Given passage ->
-----
Question

The angle between the lines $ \sqrt{3}x-y-2=0 $ and $ x-\sqrt{3}y+1=0 $ is:

• A. $ 90{}^\circ $
• B. $ {{60}^{\text{o}}} $
• C. $ 45{}^\circ $
• D. $ 15{}^\circ $
• E. $ 30{}^\circ $

Answer 1

Answer: (E)

Let $ {{m}_{1}}= $ slope of $ \sqrt{3}x-y-2=0 $ i.e., $ {{m}_{1}}=\sqrt{3} $ and $ {{m}_{2}}= $ slope of $ x-\sqrt{3}y+1=0 $ i.e., $ {{m}_{2}}=\frac{1}{\sqrt{3}} $ $ \therefore $ $ \tan \theta =\left| \frac{{{m}_{1}}-{{m}_{2}}}{1+{{m}_{1}}{{m}_{2}}} \right|=\left| \frac{\sqrt{3}-\frac{1}{\sqrt{3}}}{1+1} \right|=\left| \frac{3-1}{2.\sqrt{3}} \right| $ $ =\frac{1}{\sqrt{3}} $ $ \therefore $ $ \theta =30{}^\circ $
-----
Material provided ->
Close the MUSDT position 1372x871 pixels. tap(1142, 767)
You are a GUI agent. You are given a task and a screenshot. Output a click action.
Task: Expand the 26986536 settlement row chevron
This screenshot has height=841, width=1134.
-----
Exercise prompt -> Print the part of the angle-between-lines problem from "The angle between" up to and including "Answer: (E)", unchanged.

Expected answer ->
The angle between the lines $ \sqrt{3}x-y-2=0 $ and $ x-\sqrt{3}y+1=0 $ is:

• A. $ 90{}^\circ $
• B. $ {{60}^{\text{o}}} $
• C. $ 45{}^\circ $
• D. $ 15{}^\circ $
• E. $ 30{}^\circ $

Answer 1

Answer: (E)